▸ Task instructions
Quote, word for word, only the lines running from the line with "This screenshot has height=440, width=706." through the end of the listing. Leave out the pictures.
================================
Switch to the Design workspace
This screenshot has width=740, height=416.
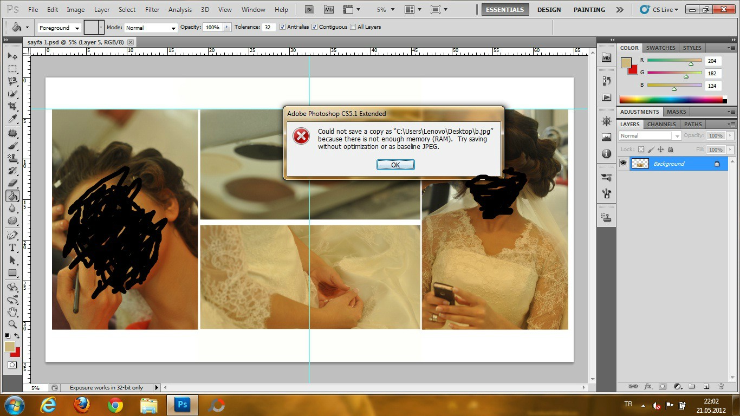pyautogui.click(x=549, y=10)
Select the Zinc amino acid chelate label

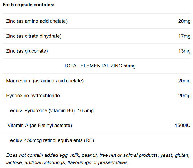coord(37,21)
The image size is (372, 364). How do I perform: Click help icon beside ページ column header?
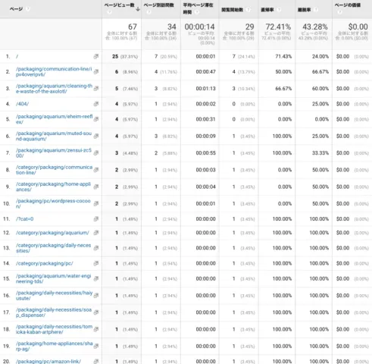point(28,9)
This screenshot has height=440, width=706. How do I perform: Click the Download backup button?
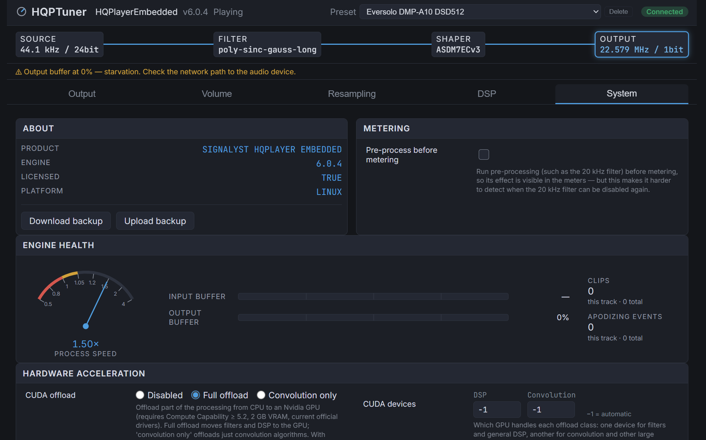tap(66, 221)
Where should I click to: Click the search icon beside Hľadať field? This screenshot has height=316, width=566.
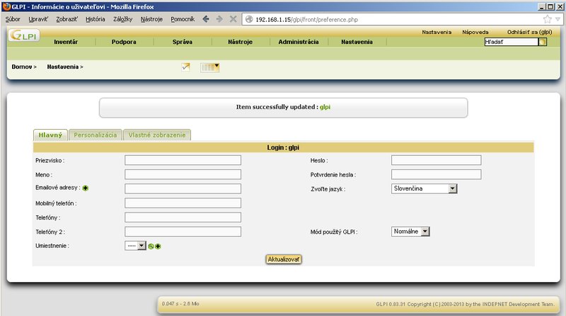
================================
▸ Solution to the problem
This screenshot has height=440, width=706. How do I perform: Click the Download backup button?
tap(66, 221)
Where should I click to: Click the search icon beside Hľadať field? This screenshot has height=316, width=566.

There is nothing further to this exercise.